Problem with that was, Thaddeus Stevens was slightly insane and it showed. Reconstruction also provided a chance for adventurers to move South with the express intent of looting the place. There was no concern among Reconstruction officials for anyone in the South. They didn't care about the ex-Confederates, they didn't care about the Freedmen, and they didn't care about what native Unionists there had been in the South. What they cared about was power and money. In Alabama, one of the Reconstruction Republican U.S. Senators actually set it up for the Democrats to take back the legislature so that his fellow Republican U.S. Senator could be replaced with a Democrat (so that he could have more of an influence on Republican patronage), and then for the Republicans to take back the legislature in 1872 so that he could win re-election to the U.S. Senate. His name was Spencer.

There was the little fact that there was urban warfare to decide a gubernatorial race in Arkansas (this was either 1872 or 1874), as in the camps of the two factions actually took up arms and proceeded to have skirmishes out in the streets of Little Rock.

The aftermath of Reconstruction was that virtually every Southern major city government, including New Orleans, the largest city at the time, ended up declaring bankruptcy in either the 1870's or 1880's. Several state governments did as well.

-*-

Problem to solve: Carry on the passage about Reconstruction, starting after its final sentence on the bankruptcies of Southern city and state governments.

Material provided:
-*-

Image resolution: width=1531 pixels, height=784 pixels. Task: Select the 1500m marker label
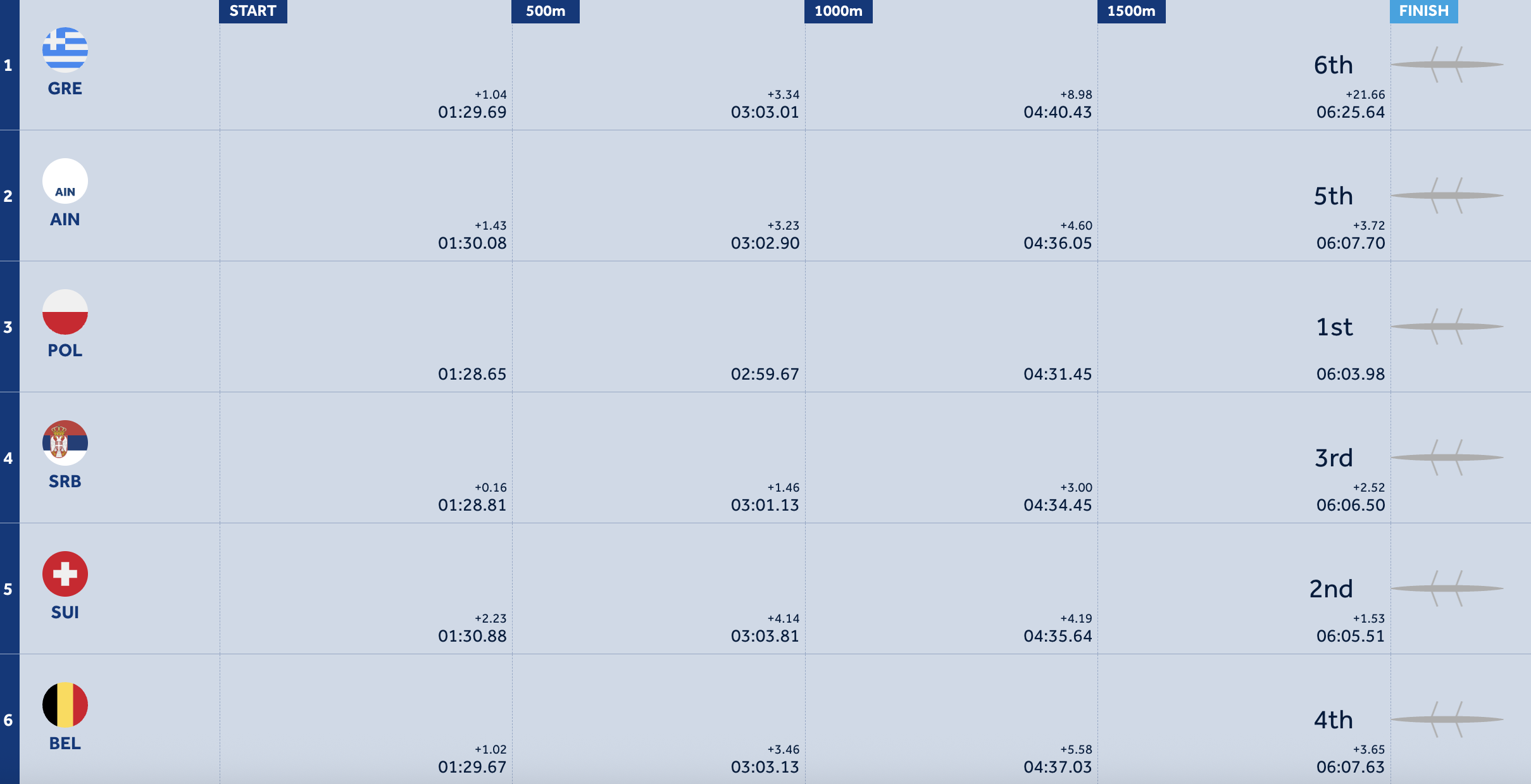pos(1132,11)
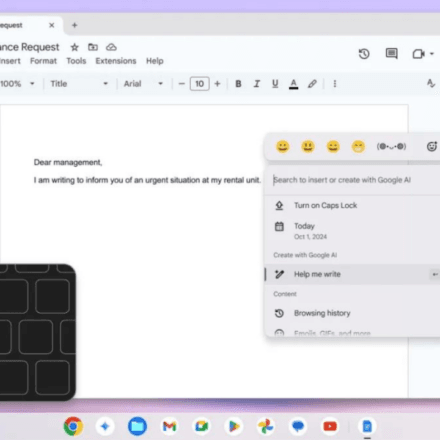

-*-

Task answer:
The legacy of Reconstruction is that Reconstruction officials divided the population by race (never a good idea), used the government for their own enrichment and when the fire got too hot to handle with local resistance movements, they bailed out, and the region and the country paid a high price for it. It is largely because of the way that they entirely mishandled what could have been a golden oppurtunity to move everything forward that we ended up with the growing cycle of poverty, whereby each generation of Southerners prior to World War II was somehow more impoverished than the last. Sharecropping peaked in the early 1940's, the only thing that killed it was World War II and the industrialization it provided because it was WWII that brought many people off of the tenant farms and into the urban areas.

Without the invervention of WWII, the trend would have been for a majority of Southern residents to have been farm tenants by the early 1950s

(Incidentally, I think that the current attempt at nation building in Iraq has many similarities to Radical Reconstruction in the South, for what it's worth)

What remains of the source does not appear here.